NC trend: Summer lovin’

editorial contributor Rebecca Logan

 

PARK IT

The state parks system and the National Park Service are celebrating their centennials. Can the celebrations crack last year’s record-breaking numbers? The most popular U.S. park is North Carolina’s Great Smoky Mountains National Park, which includes part of Tennessee.

In N.C., 17.3 million people visited state parks last year. Six parks beat the 1 million mark:

  • Jordan Lake 
  • Fort Macon
  • Jockey’s Ridge
  • William B. Umstead 
  • Falls Lake
  • Kerr Lake

Sources: N.C. State Parks, National Park Service

 

I SCREAM, YOU SCREAM

Carowinds passed the 2 million visitor milestone in 2015, a win for owner Ohio-based Cedar Fair Entertainment Co., which reported a 4.9% growth in attendance and 7.5% revenue gain at its 14 parks last year. The Charlotte park expects bigger crowds this summer with the opening of the 27-acre Carolina Harbor Waterpark, part of a $50 million expansion and renovation. Water-park attendance is increasing across the country. Greensboro’s Wet’ n Wild Emerald Pointe pulled in 402,000 visitors last year, ranking among the top 20 U.S. water parks.

Sources: Themed Entertainment Association, Carowinds

 

YINZERS, Y’ALL

It’s not your imagination: You’re sharing the sand this summer with quite a few Terrible Towels. Bitter that his beloved Steelers weren’t in this year’s Super Bowl, internet celebrity Pittsburgh Dad did a little beaching.”Carolina Panthers. Is that North Carolina? Is that South Carolina? Pick a city, would ya?” he said in a widely circulated YouTube clip. “And, no, you can’t have Myrtle Beach or the Outer Banks. That’s Steeler country. We took that over a long time ago.” But do Yinzers (Yinz is the Pittsburgh version of y’all) truly dominate? No — although Pittsburgh Dad wasn’t that far off the mark.

Here are the top 5 states that send visitors to the Outer Banks:

  • 18.5% from Virginia 
  • 15.8% from North Carolina
  • 14.1% from Pennsylvania, mostly from Pittsburgh and Harrisburg
  • 6.6% from Ohio, primarily Cleveland
  • 5.8% from New York, largely from Buffalo, Rochester and central New York

Source: The Outer Banks Visitors Bureau

 

BACK IN (THE) BLACK

Greensboro Coliseum is expected to be the big winner of the summer concert season thanks to a stop by Justin Bieber’s Purpose World Tour on July 6 and AC/DC on Aug. 27. Australian rockers AC/DC raked in $180 million in revenue last year, the third-highest grossing act, after boy band One Direction and Taylor Swift.
But the Biebs is holding his own.
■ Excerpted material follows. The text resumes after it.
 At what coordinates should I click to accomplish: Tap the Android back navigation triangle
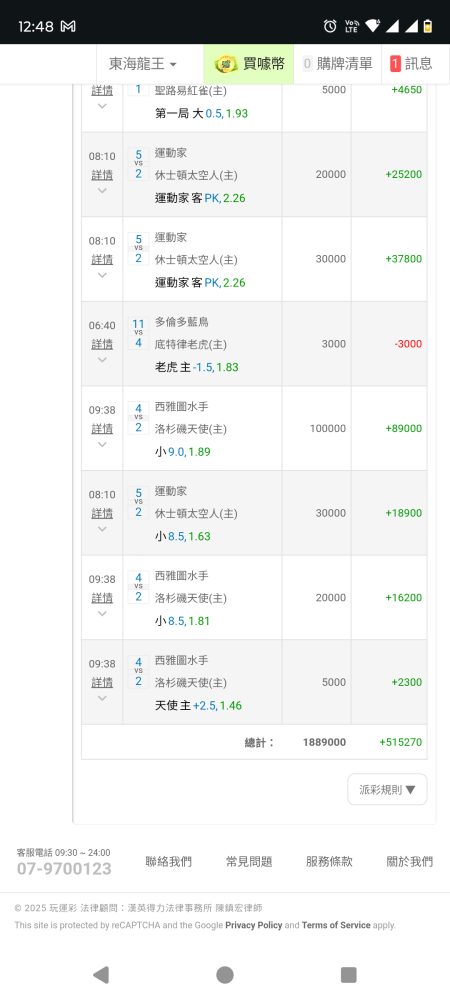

The Greensboro show is sold out with resale seats fetching $700 in other cities. It’s a win for the coliseum after Bruce Springsteen canceled his show there in protest of HB2.

 

UBER FOR THE AIRPORT

Or, skip the airport altogether with charter-sharing services inspired by Uber and Airbnb. Cincinnati-based Ultimate Air Shuttle offers flights between Charlotte and Cincinnati with tickets starting at $499. Designed for business travelers tired of commercial airlines but without access to a private jet, Ultimate Air holds fares in escrow until the 30-passenger planes fly. Passengers go through security checks on the ground but not regular TSA screening in the terminal.

 

DUCK, DUCK DOUGHNUT

When beachgoers head home from the Carolina coast, fewer may be going into hot-doughnut withdrawal. By year-end, there should be 80 Duck Donuts locations open or under contract, says CEO Russ DiGilio, who opened the first stores in Kitty Hawk and Duck in 2007. Regular beach customers started asking for the made-as-you-watch doughnuts back home. The first franchise opened in 2013 in Williamsburg, Va. The chain will have 10 North Carolina locations by late summer, including Fayetteville and Wilmington. Duck Donuts is opening a new headquarters in Mechanicsburg, Pa.— which DiGilio has long called home — but every shop offers a nod to OBX history, down to the wood plank floors. “The Outer Banks will always be near and dear to my heart,” DiGilio says. “That’s where it all started.”

Allison Williams
Allison Williamshttps://businessnc.com
Allison Williams is senior editor of Business North Carolina. You can reach her at awilliams@businessnc.com.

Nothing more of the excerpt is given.